Cast: Dennis Hopper, Bruno Ganz, Lisa Kreuzer, Gérard Blain, Nicholas Ray, Samuel Fuller, Peter Lilienthal, Daniel Schmid, Lou Castel
Director: Wim Wenders

A classic noir story featuring an ordinary schlub drawn into international art fraud and murder via a terrific plot device. All of the performances are memorable and iconic and of course Wenders has cast both Nicholas Ray and Samuel Fuller in pivotal, if minor, roles as the ultimate homage to his “American Friend(s)”.
The cinematography is extraordinary, somehow referencing the best film noir from the 40’s and 50’s and demonstrating the state of the art low light film stock of the mid to late 1970’s.
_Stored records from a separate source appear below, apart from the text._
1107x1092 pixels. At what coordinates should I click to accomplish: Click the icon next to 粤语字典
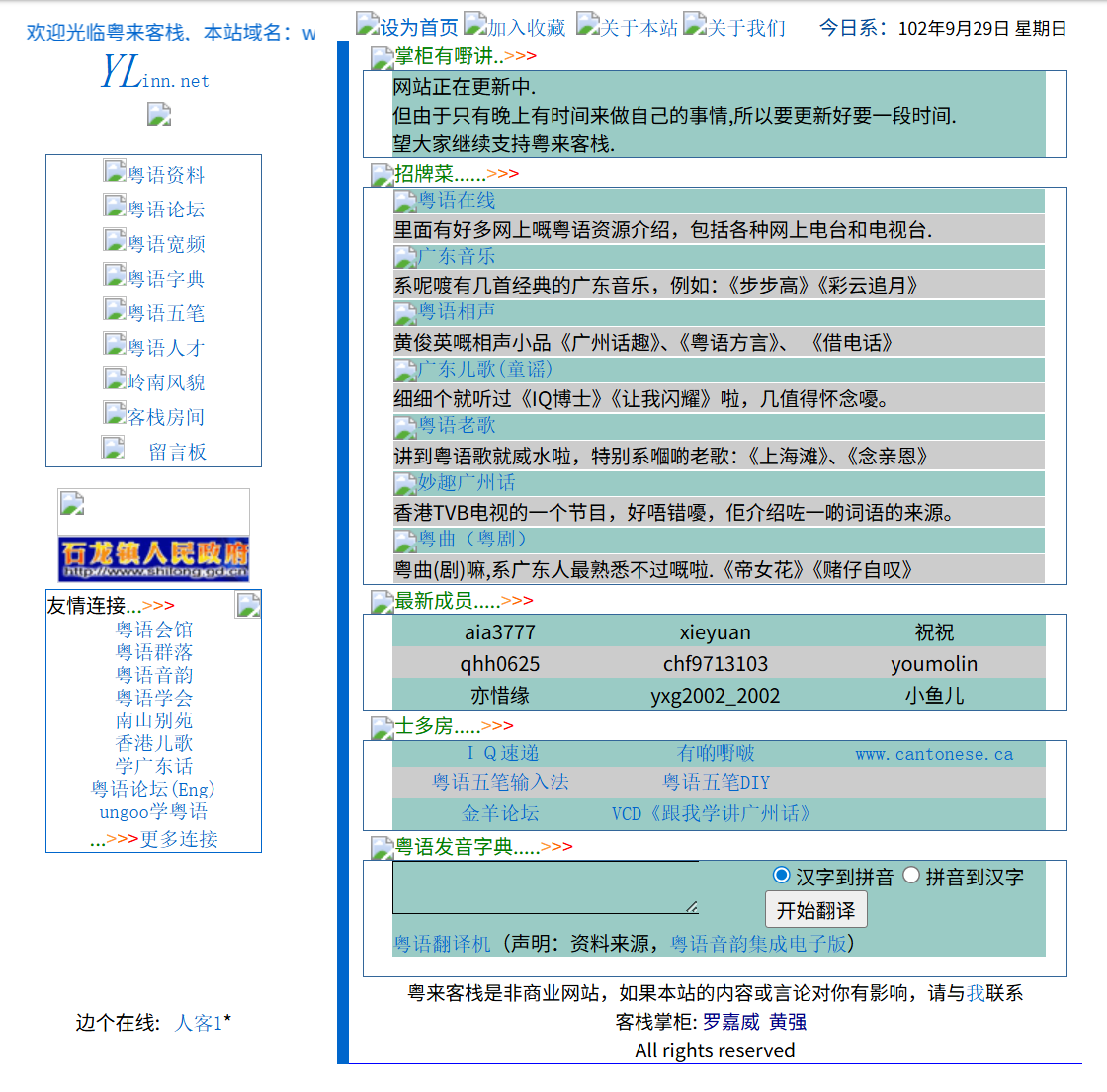tap(115, 275)
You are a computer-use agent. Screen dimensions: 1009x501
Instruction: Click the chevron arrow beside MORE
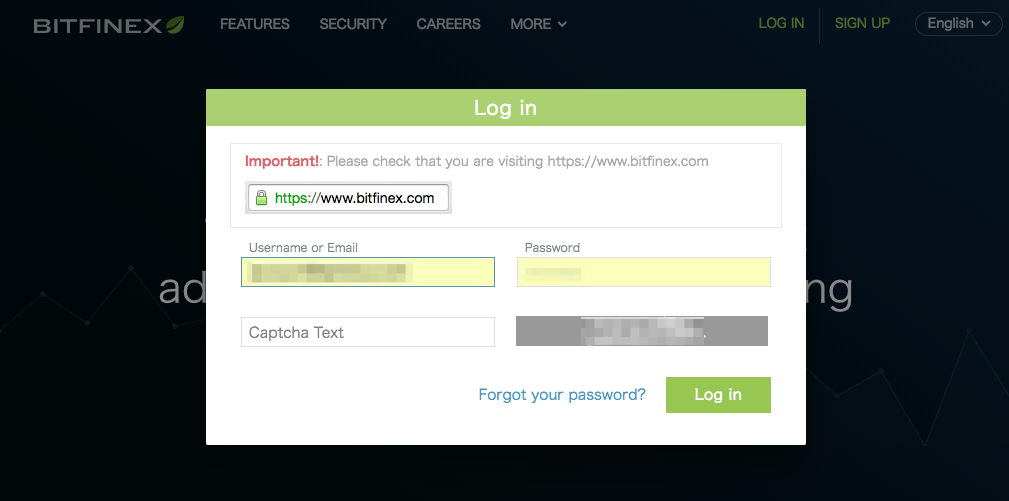562,25
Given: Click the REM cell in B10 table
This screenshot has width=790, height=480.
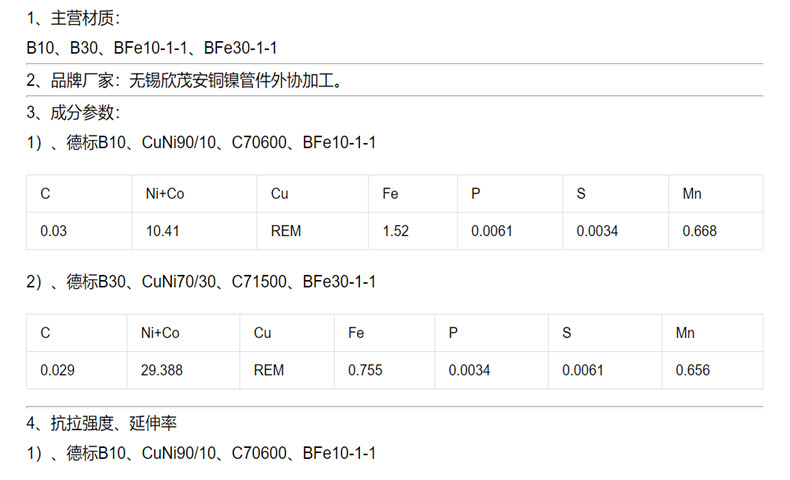Looking at the screenshot, I should 286,231.
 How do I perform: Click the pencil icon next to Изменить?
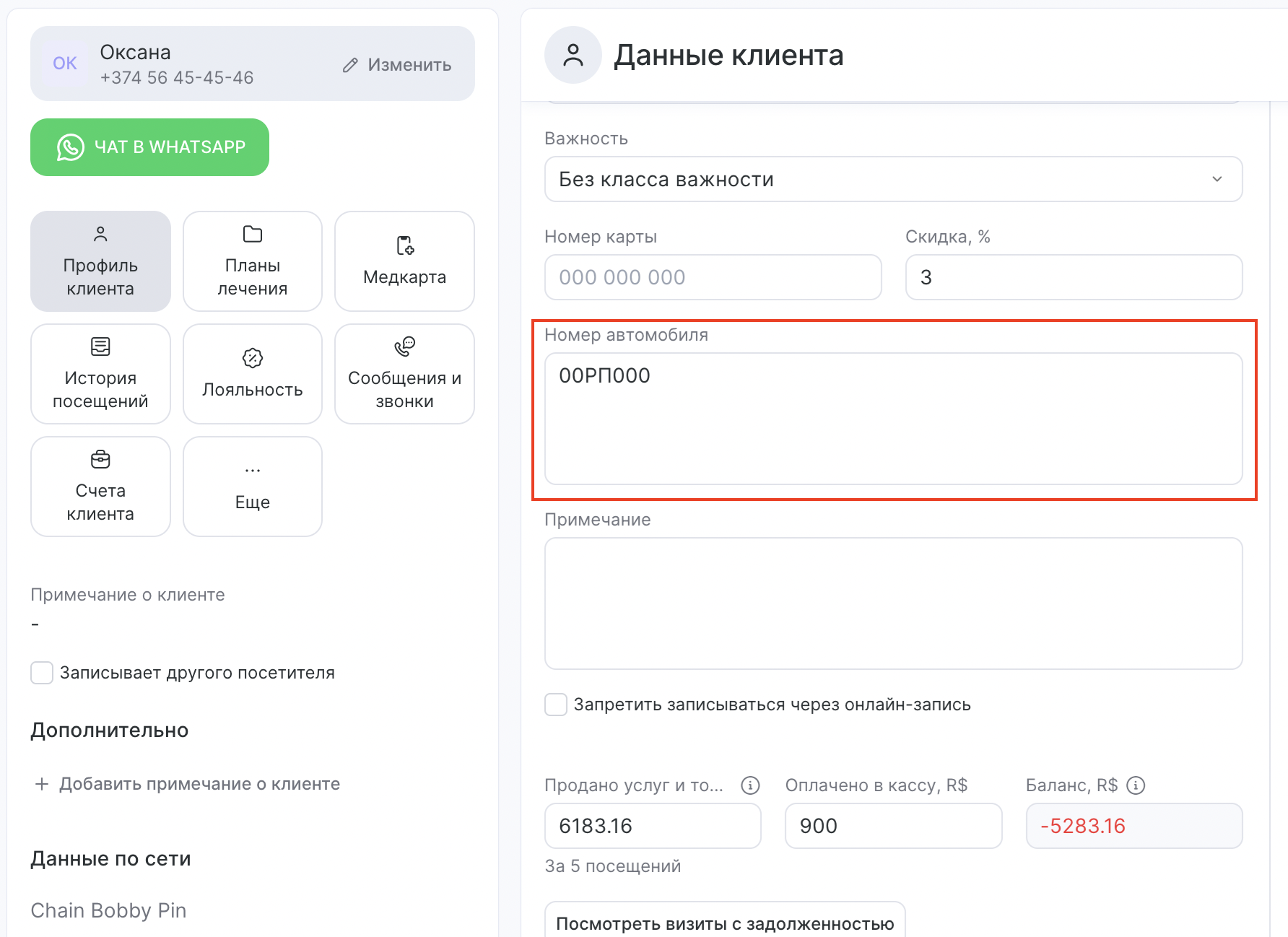pos(350,65)
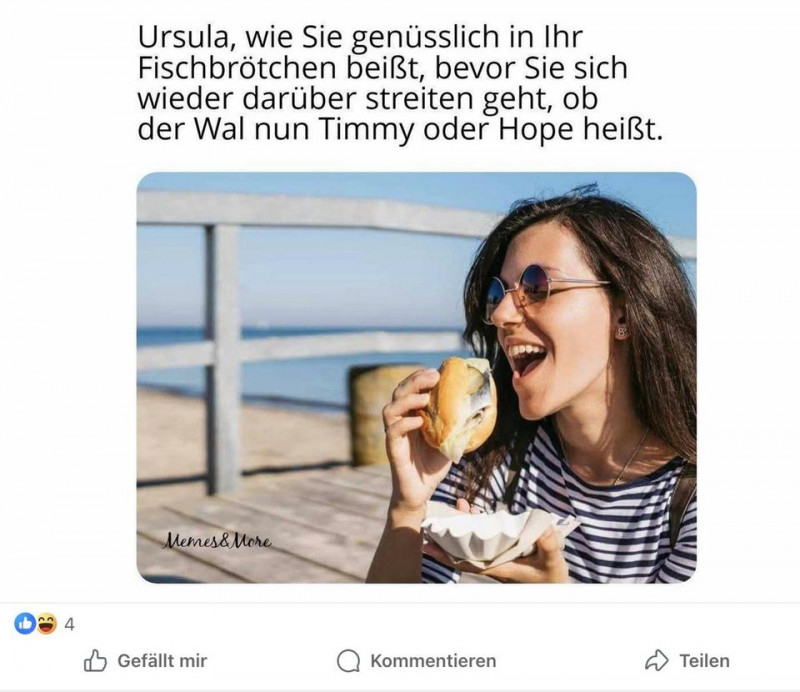Click the Memes&More watermark on the photo
Image resolution: width=800 pixels, height=692 pixels.
pos(216,541)
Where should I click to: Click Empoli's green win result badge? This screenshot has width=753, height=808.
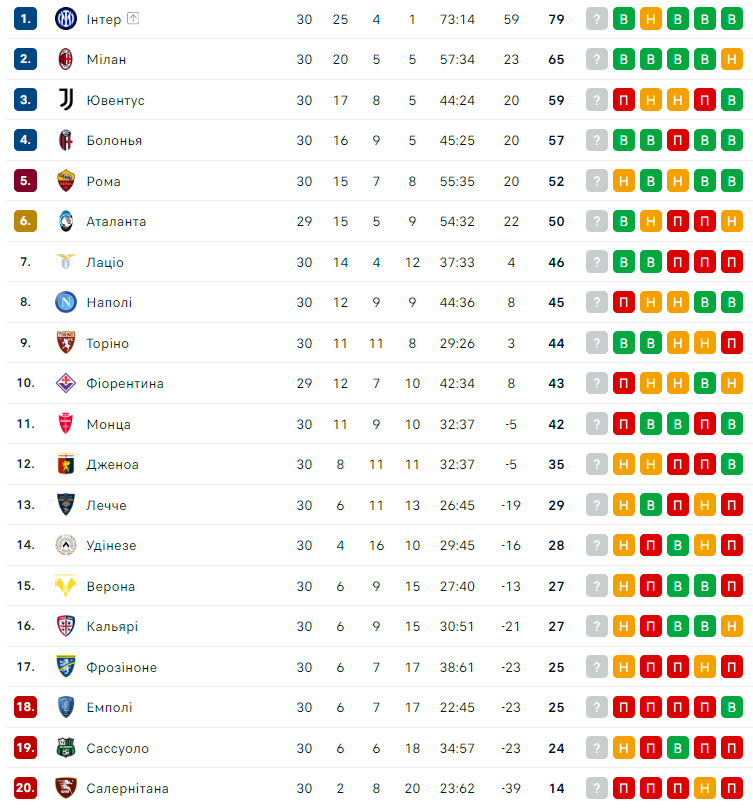(732, 708)
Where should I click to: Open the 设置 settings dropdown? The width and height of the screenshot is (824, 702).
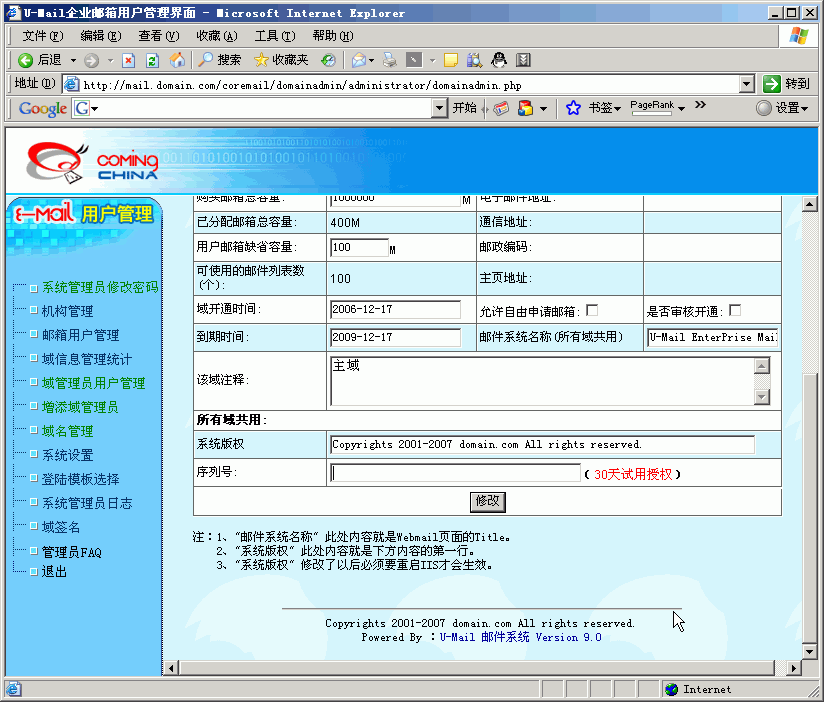click(x=782, y=108)
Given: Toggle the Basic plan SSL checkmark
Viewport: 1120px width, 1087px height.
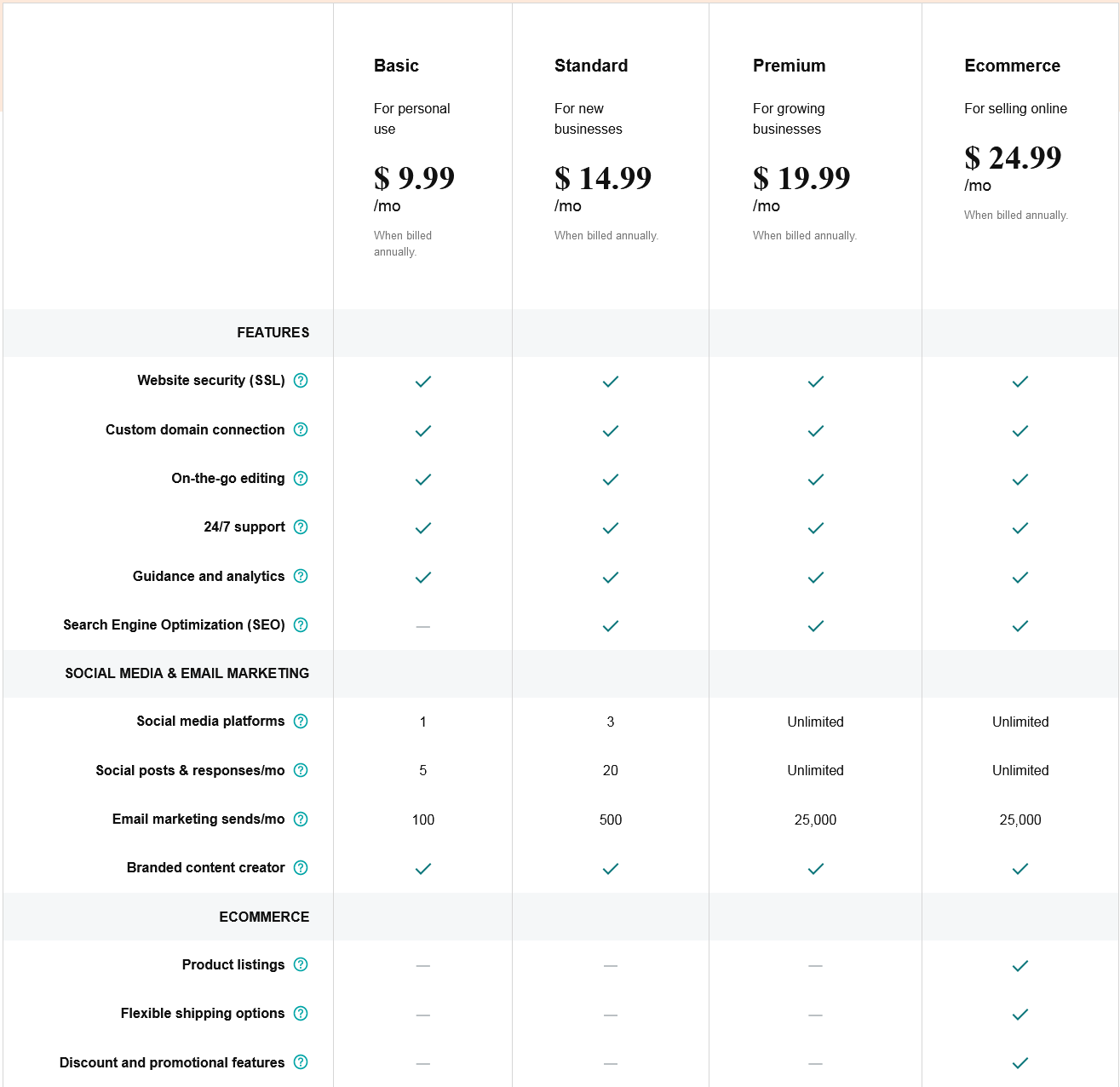Looking at the screenshot, I should (422, 382).
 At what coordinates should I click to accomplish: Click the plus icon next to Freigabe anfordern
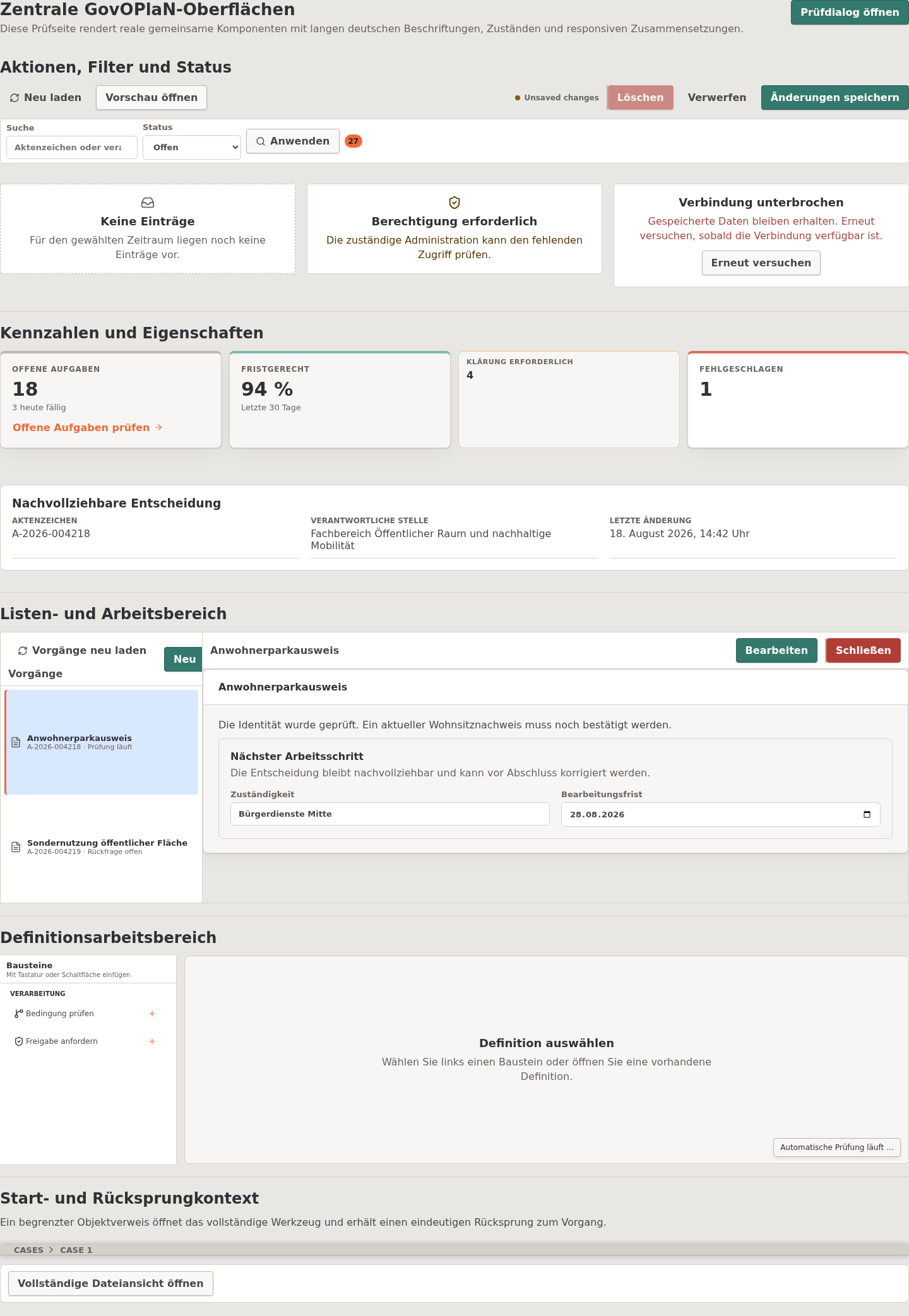(x=152, y=1041)
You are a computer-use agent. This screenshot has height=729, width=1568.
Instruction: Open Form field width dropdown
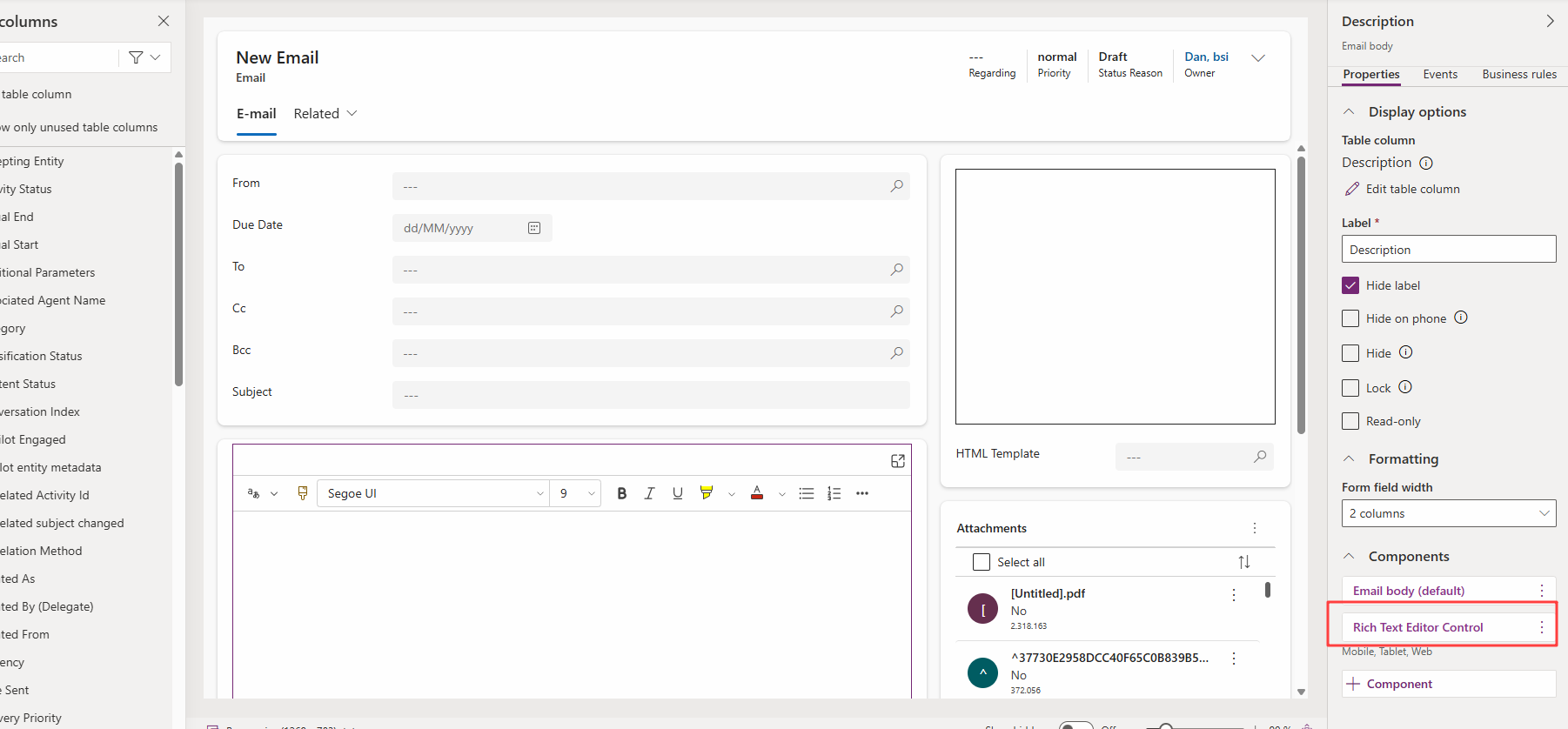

Wenders ably proves his noir scholarship: the heavy score, the sharp dialogue, and the steadily spiraling descent into darkness is perfectly paced and deliciously drawn. Hopper’s marvelous depiction of quintessential American selflessness and self-obsession, Ganz’s moral then physical deconstruction, the violence that infects and grows, lushly and inexorably unraveling lives in a cityscape spread over Munich, Paris, and New York. “Road Movies” indeed, Mr. Wenders.
I first saw this film on it’s release and don’t think I’ve seen it since. There are many moments that have stuck with me over the years, particularly a scene wherein Ganz pulls a man’s legs out from under him over a drain around Hopper’s house and you can hear the crack of bone snapping as he hits the concrete below.
I have always remembered this as a moment of truly disturbing violence. Disturbing in it’s simple and quick resolution, in contrast to the usual gun and gore porn depicted in Hollywood’s blockbuster panoramas. All of the violence in “The American Friend” is unsettling and matter of fact, a true noir aesthetic.